Heute bin ich selbständig. Ich bin kein Steuerberater geworden und kein Sachbearbeiter, sondern eine Art Notarzt für verunglückte Buchhaltungen. Wenn das Personal fluktuiert bis der Arzt (ich) kommt, dann gibt es viel Dreck weg zu machen. Ich bin derjenige fürs Grobe und Feine, ohne dass es auf Dauer langweilig wird. Ohne Studium wäre ich da nicht hingekommen. Die dafür notwendigen Kontakte bekommt man einfach nicht, wenn man nur eine Ausbildung hat. Da nützen dann auch zig Weiterbildungen nichts mehr, weil die für viele Entscheider nichts wert sind, egal, was da tatsächlich vermittelt wurde.

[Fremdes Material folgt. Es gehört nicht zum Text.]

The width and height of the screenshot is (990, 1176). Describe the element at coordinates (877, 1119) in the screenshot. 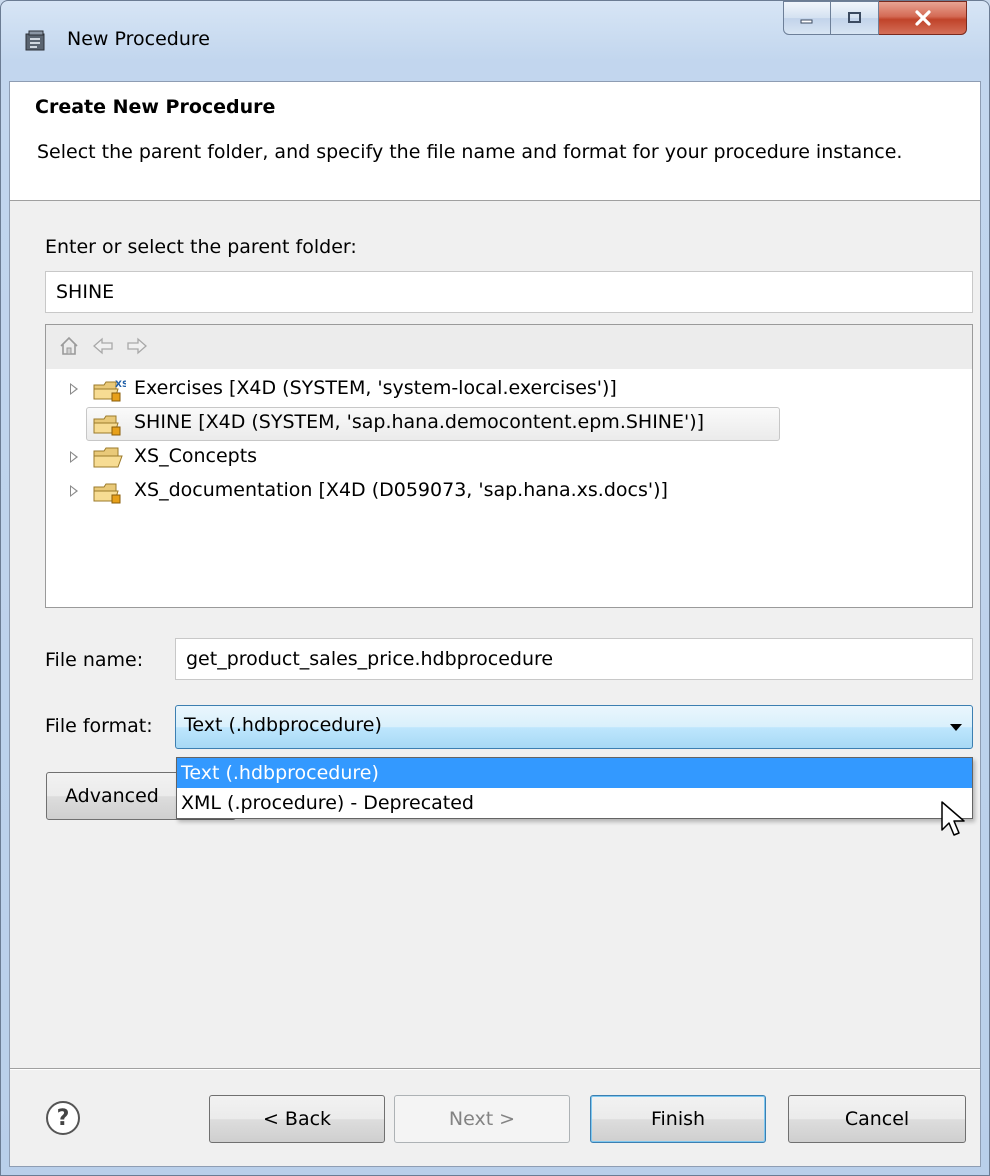

I see `cancel-button: Cancel` at that location.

Es fragt ohnehin in den allermeisten Betrieben keiner nach Detailwissen in Paragraphenform. Man muss nur wissen, was wann gemacht werden muss, und man muss schnell sein. Und eins wollte ich nie sein: Betriebsblind und Fachidiot. Wer zu lange in ein und demselben Betrieb arbeitet, kommt in 90% der Fälle nicht an der Betriebsblindheit vorbei. Das kann ein Handwerker zwar nicht nachvollziehen, weil der ohnehin ständig woanders ist, aber in Verwaltungen ist es nunmal so, dass dort sehr gerne ausschließlich im eigenen Saft geschmort wird. Ab 20 Jahren Betriebszugehörigkeit ist dann ein Angestellter wirklich nicht mehr in der Lage, irgendwo anders eingesetzt zu werden. Er/sie ist dermaßen verprägt und verpeilt, dass man sich andere Betriebsabläufe und Organisationen gar nicht mehr vorstellen kann. Ungefähr so schwer, wie mit 50 noch fließend Chinesisch zu lernen. Fast unmöglich. Natürlich hat es für mich auch nicht nur Vorteile: Ich komme zwar dahin, die Betriebsabläufe zu verstehen, aber die Menschen dahinter kann man nicht wirklich kennen lernen. Es würde naturgemäß viele Jahre dauern, bis man die richtig einschätzen kann, und ein Gefühl für die wahren Seilschaften bekommt.
Ich denke nur an die ganzen geplatzten Träume derjenigen, die nie studiert haben, und immer nur im gleichen Beruf und in wenigen Unternehmen gearbeitet haben. Was da an Talent vergeudet wird? Aber andererseits: Heutzutage muss man inhaltlich gar nicht mehr so viel selber denken. Was geht und was nicht, entscheiden andere. Und zur Not auch Konzerne, die sämtliche Prozesse standardisieren, und aufräumen mit der deutschen Unsitte, dass aus falschem Stolz jeder sein eigenes Ding drehen will. Aber das ist ein anderes Thema.